Mais sur le fond de l’affaire, Emmanuel Riglaire semble gagner quelques points. Depuis le début de l’instruction, celle dont il a été à la fois "l’amant" et "le client", l’accuse de lui avoir proposé d’effacer les honoraires qu’elle lui devait pour une affaire de séparation et de pension alimentaire en échange de relations sexuelles. Une accusation qui pourrait valoir à l’avocat une radiation par le Conseil de l'ordre. Mais à l’audience, elle a reconnu lui avoir versé un premier acompte de 400 euros. "M. vous a-t-elle versé le solde ?", demande le président du tribunal au prévenu. "Non je ne pense pas, sinon cela aurait été versé au dossier. Mais 400 euros, c’est déjà beaucoup pour ce type d’affaire", ajoute-t-il, rappelant avoir "des impayés" dans de nombreux dossiers. 

… et un proxénète ?

Cette mère de deux enfants au lourd passé reproche également à celui pour lequel elle avait des "sentiments" et de l’admiration de l’avoir fait replonger dans la prostitution. Comment ? En lui présentant en 2006 René Kojfer, ex-chargé des relations publiques du Carlton, connu à Lille pour mettre des prostituées en relation avec des clients. Puis, en 2010, David Roquet, patron d'une filiale d'Eiffage dans le Nord, poursuivi pour avoir co-organisé les parties fines autour de DSK. M. fait ainsi partie des filles qui ont participé à l’escapade à l'hôtel Murano à Paris. Elle affirme avoir subi un rapport brutal avec DSK.

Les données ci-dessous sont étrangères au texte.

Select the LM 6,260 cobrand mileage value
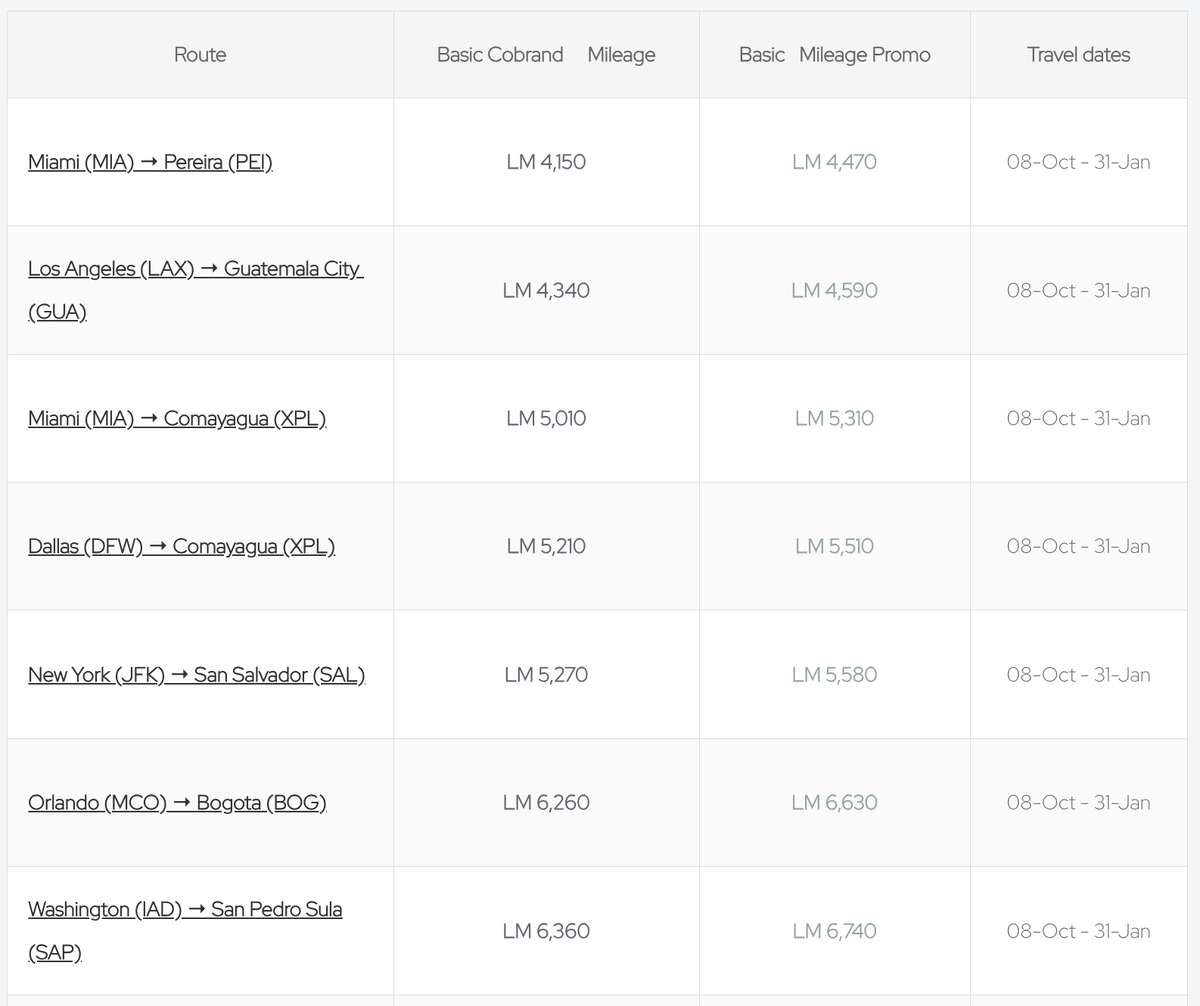The image size is (1200, 1006). (546, 803)

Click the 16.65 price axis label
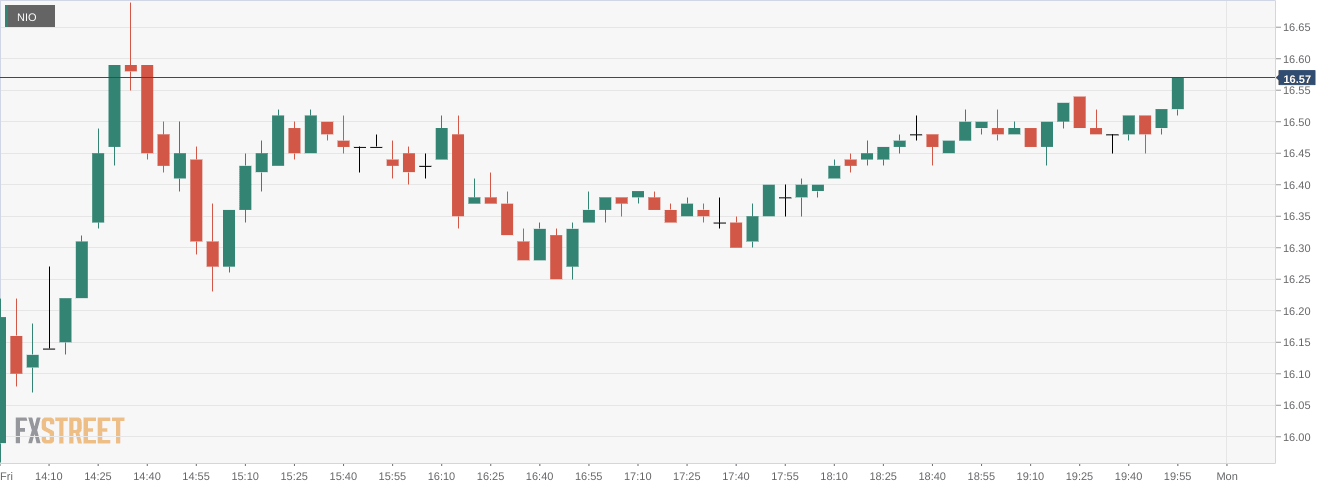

Sur le premier point, Emmanuel Riglaire, qui dément fermement les accusations de proxénétisme, maintient sa version. Il assure lui avoir présenté René Kojfer afin qu’il l’aide, grâce à son carnet d’adresses bien rempli, à trouver un appartement. M. signale pourtant qu’elle venait de louer le sien et que le but de la rencontre était bien de la mettre en relation avec des clients. Sur le second point, qui devrait être abordé à l’audience de lundi, l’avocat a jusqu’à présent toujours affirmé qu’il pensait adresser M. à David Roquet pour de l’escorting se limitant à un accompagnement et non à des relations sexuelles tarifées.

Un ténor du barreau qui assure sa propre plaidoirie

Les échanges à l’audience sont particulièrement tendus. Si la jeune femme est décrite par l'expert-psy comme une personne d'"intelligence supérieure à la moyenne", ne présentant "aucune tendance à la mythomanie" et auteure de "propos précis, circonstanciés et modérés dans leur expression émotionnelle", son audition est chahutée par les avocats de la défense - trois pour maître Riglaire. De quoi s’enferrer dans des contradictions et lui faire perdre son sang froid. "C’est vous le menteur, c’est vous le menteur, c’est vous le menteur !", hurle-t-elle à René Kojfer, qui se met soudainement à nier l’avoir rencontrée par l’intermédiaire d’Emmanuel Riglaire. Refusant de répondre à certaines questions, certains éléments de sa déposition apparaissent fragiles.

Reprenant la parole pour exposer sa vision de l’affaire, le ténor du barreau s’est lancé dans ce qui ressemblait fort à une plaidoirie. M. "est une femme qui a compté, intelligente, avec beaucoup de qualités ", commence-t-il. Avant de poursuivre : "J’ai découvert des aspects de personnalité que je ne connaissais pas." Puis, philosophe : "Toutes les nuits je regarde le ciel en espérant trouver la lumière." Et de dériver vers l’instrumentalisation de cette affaire, dont il se dit victime, comme d’autres : "Je pense qu’il n’y a pas eu de compot politique contre un homme politique au départ. Mais une fois que le nom de DSK sort, tout ce qui compte, c'est qu'il soit mouillé. Tout est manipulé. Nous sommes instrumentalisés." Et dans ce grand déballage, tout le monde ne joue pas à armes égales.